[Required action] Filter the entries below, keeping only lines with the word "arrow".

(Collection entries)

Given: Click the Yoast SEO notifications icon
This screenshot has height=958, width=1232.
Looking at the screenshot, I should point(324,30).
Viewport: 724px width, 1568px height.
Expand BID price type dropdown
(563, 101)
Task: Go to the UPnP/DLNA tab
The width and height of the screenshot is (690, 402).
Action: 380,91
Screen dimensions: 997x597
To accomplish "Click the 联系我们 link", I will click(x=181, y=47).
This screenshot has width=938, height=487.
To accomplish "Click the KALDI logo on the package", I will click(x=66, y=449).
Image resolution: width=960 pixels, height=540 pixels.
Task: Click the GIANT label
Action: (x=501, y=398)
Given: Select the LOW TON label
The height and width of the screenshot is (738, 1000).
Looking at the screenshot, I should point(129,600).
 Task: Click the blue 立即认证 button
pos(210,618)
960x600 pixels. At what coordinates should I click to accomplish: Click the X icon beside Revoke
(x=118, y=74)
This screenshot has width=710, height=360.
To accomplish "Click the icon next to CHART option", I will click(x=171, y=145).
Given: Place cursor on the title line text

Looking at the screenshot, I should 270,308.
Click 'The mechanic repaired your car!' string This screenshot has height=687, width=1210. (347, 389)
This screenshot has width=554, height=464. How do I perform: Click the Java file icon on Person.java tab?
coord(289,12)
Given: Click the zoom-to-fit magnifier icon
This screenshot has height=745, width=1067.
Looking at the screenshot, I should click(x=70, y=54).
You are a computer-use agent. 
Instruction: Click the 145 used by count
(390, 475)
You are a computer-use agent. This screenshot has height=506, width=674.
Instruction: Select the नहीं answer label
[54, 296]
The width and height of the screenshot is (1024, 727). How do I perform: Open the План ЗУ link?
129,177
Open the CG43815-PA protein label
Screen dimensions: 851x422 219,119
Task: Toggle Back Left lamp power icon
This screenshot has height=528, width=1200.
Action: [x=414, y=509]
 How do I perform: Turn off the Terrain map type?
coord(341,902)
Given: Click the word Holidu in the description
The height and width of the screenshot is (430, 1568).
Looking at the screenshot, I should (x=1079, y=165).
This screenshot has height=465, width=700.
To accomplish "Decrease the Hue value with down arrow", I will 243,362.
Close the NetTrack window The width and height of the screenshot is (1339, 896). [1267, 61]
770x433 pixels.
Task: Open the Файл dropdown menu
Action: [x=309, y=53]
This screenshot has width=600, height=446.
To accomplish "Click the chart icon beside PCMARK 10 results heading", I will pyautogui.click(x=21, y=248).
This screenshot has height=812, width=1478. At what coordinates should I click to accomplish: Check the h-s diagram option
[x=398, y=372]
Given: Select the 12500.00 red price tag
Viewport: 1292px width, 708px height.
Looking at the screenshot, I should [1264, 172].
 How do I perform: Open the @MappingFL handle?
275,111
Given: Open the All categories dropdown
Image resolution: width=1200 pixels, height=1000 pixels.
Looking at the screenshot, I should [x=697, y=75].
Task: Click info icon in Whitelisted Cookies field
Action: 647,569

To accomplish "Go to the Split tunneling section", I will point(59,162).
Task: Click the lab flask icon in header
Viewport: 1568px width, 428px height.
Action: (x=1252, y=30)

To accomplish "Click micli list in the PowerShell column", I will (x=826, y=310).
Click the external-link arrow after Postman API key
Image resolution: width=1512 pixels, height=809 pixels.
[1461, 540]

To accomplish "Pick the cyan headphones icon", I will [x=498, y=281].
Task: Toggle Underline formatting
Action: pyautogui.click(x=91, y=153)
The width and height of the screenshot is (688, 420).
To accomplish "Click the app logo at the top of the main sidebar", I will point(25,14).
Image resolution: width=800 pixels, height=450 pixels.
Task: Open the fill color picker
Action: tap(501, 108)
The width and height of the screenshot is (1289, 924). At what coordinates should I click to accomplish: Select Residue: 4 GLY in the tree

[The completed task]
To accomplish "Decrease the Hue value with down arrow", I will 243,362.
Click the external-link arrow after Postman API key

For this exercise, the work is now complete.